§ ЗАДАНИЕ: Воспроизведите дословно часть приведенного ниже отрывка об искусстве, начиная с места, где стоят слова «Таким образом, самое», и остановитесь после слов «не изменилось тоже.».

══ ОТРЫВОК

Более чистое отношение Искусства это в построении храма, который возникает из красоты архитектурного построения; каждый почти храм не утилитарен, но красив в своих отношениях; формы, поверхность храма, наружный вид всегда лучше внутреннего.

Но эта доля относится и к дому, в котором живет крестьянин, который он строит не только для чисто утилитарных целей, но и <для> красоты; в этом моменте, постройка ли храма или дома, Искусство нельзя считать прикладным, ибо вся постройка вытекает из самой красоты, хотя значительная доля такого дома имеет проц<ент> утилитар<ности>.

Таким образом, самое творение распадается на две линии и состоит из чисто сознательного элемента и измерения чувства в приятную сторону в этих моментах. Мера чувства, сознание не участвуют, и я полагаю, что и подсознание тоже; под чувством, очевидно, я сам разумею такое активное проявление, в котором нет элемента подсознательного.

Отсюда Искусство как таковое не измеряется временем, и нет между египетским искусством и Искусством нашей современности разницы временной, как и пространственной, исторической; чувствование не изменилось тоже.

Изменяемость, которую мы видим, целиком относится к тому предмету, который изображен, ибо каждый предмет, в Искусстве изображенный, есть явление, построенное во времени, <оно> имеет свою прогрессию, сознание; только благодаря этому предмету мы отличаем в Искусстве различное время, только поэтому отличаем Искусство крестьянина от городского. Различия временных динамических состояний явлений дают возможность дать <им> различие и оценку.

Если же обеспредметить Искусства, то мы потеряем время; конечно, может быть, и само время тоже беспредметно, — в таком случае можно сказать, что в Искусстве есть время. Скажем, одна вещь Искусства динамическая, другая статическая, следовательно, между ними есть разница во времени, а, следовательно, можно сделать и вывод, что Искусство имеет прогрессию развития: чем оно больше выражает движение, тем больше в нем лежит прогресса; скажем, чем больше сил скорости в паровозе, тем он больше определяет культуру технического совершенства и нации, тем он <больше> отодвинет на задний план отсталости все предыдущие паровозы.

Такое измерение будет неверно, в Искусстве этого измерения быть не может, ибо произведение Искусства вовсе не делается хуже, или малокультурнее, если оно статично; следовательно, время и в этом случае не составляет различия и исторического прогресса и совершенства произведения.

Может возникнуть еще вопрос о том, как же нужно тогда отнестись к Искусству города и Искусству села, чему нужно учить — город ли Искусству деревни или деревню Искусству города. Очевидно, в полном сознании и ясности люди, стоящие у этой просветительной власти, представляют себе, что город является верховной культурной точкой и «темный народ», живущий в деревнях, должен учиться у города всему.

Но оказывается из моей теории, что эта точка зрения города не обоснованна, что его обоснования еще требуют большой культуры вообще, а в частности по вопросу Искусства говорить совсем трудно; оказывается, по моей теории<, что> измерять произведения Искусства достоинством техники нельзя и едою тоже.

════
══ ЗАПИСАННЫЕ ДАННЫЕ

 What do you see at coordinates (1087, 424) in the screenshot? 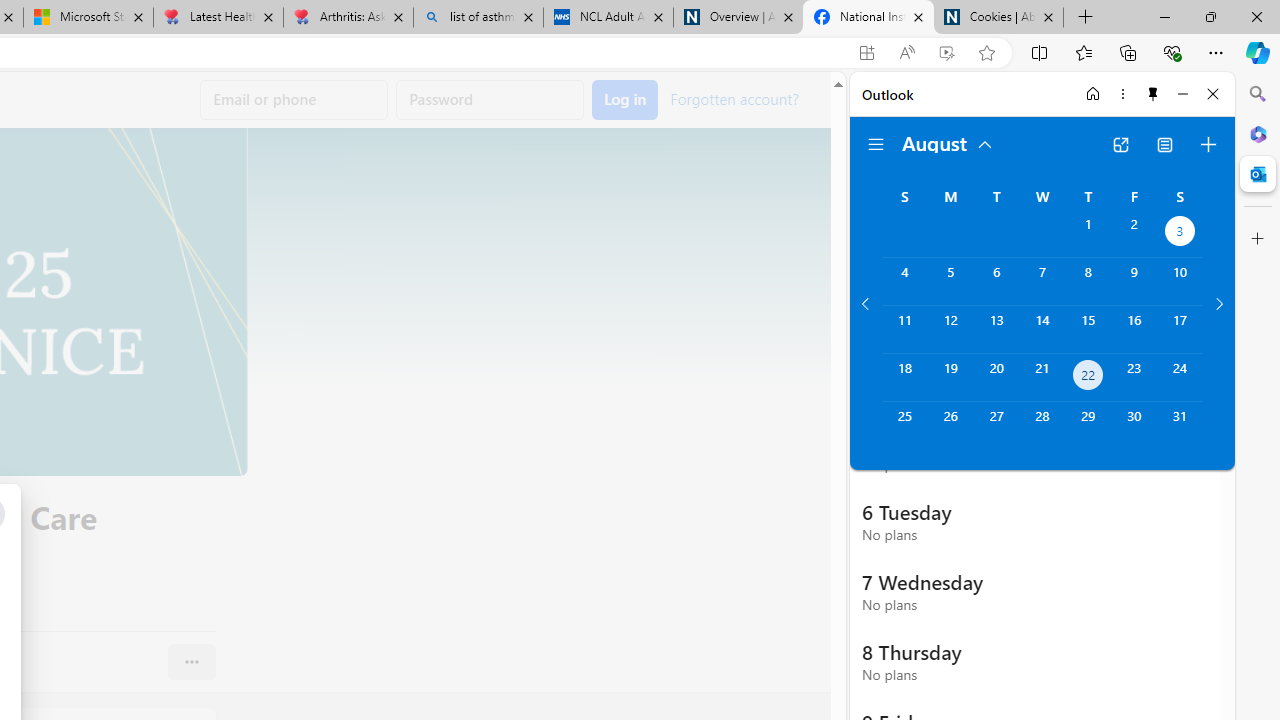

════

§ РЕЗУЛЬТАТ ВЫПОЛНЕНИЯ:
Таким образом, самое творение распадается на две линии и состоит из чисто сознательного элемента и измерения чувства в приятную сторону в этих моментах. Мера чувства, сознание не участвуют, и я полагаю, что и подсознание тоже; под чувством, очевидно, я сам разумею такое активное проявление, в котором нет элемента подсознательного.

Отсюда Искусство как таковое не измеряется временем, и нет между египетским искусством и Искусством нашей современности разницы временной, как и пространственной, исторической; чувствование не изменилось тоже.